Poliveau tenait d’une main le potage, et de l’autre il poursuivait avec un siége la blanchisseuse, qui finit par s’asseoir et par se trouver en face de son assiette. Elle était bien et dûment attablée…

— Très-bien ! lui dit tout bas Poliveau en lui versant à boire… Mais prends garde au champagne… c’est un-brigand.

— C’est bien bon… pourtant.

— À qui le dis-tu ?….. Mais évite sa fréquentation.

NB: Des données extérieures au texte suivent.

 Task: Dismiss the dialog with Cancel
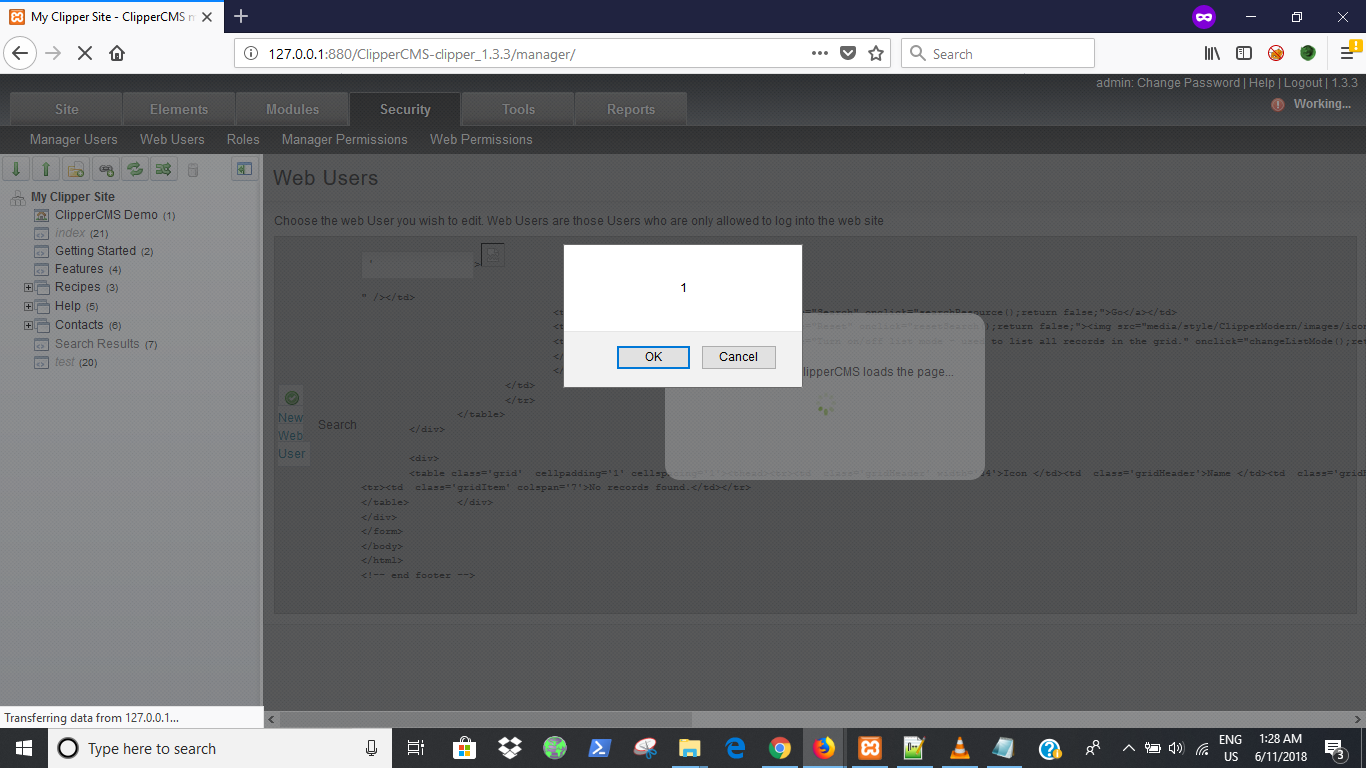tap(738, 357)
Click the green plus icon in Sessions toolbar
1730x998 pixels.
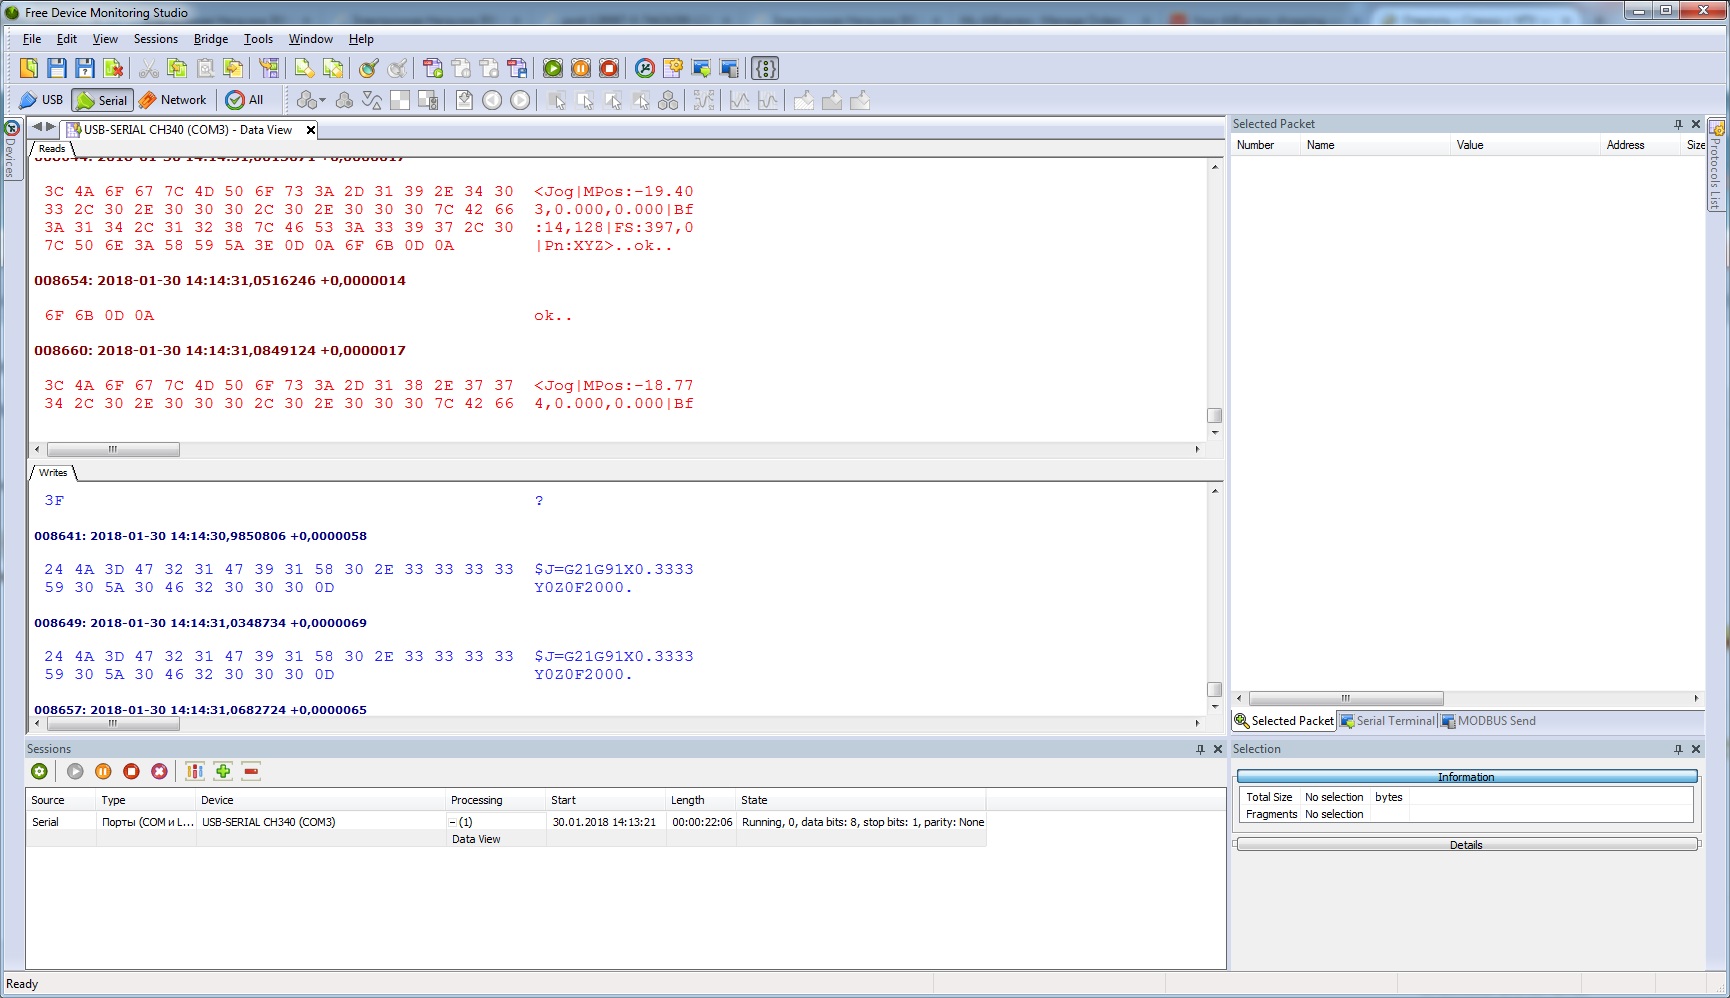tap(223, 771)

Par son ravissement, moitié réel, moitié feint, Victoire charma le dîner du colonel : elle défila tout un collier de surprises plus naïves les unes que les autres. Ah ! que c’est bon !… Ah ! c’est que c’est fort !… Ah ! que c’est doux !… Cela me pique la langue… Avec quoi fait-on cela ? Mais ce sont des truffes… je sais bien ; mais avec quoi les fait-on ?

— Donne-lui-en encore, Poliveau, et laisse-la deviner.

— Oui, mon colonel, répondit Rotiveau, qui remplit de truffes l’assiette de Victoire.

— Verse-lui de la Rose.

— Oui, mon colonel ; je verse.

— Eh bien ! avec quoi fait-on les truffes, ma belle enfant ?

— Avec de l’argent, répondit Victoire.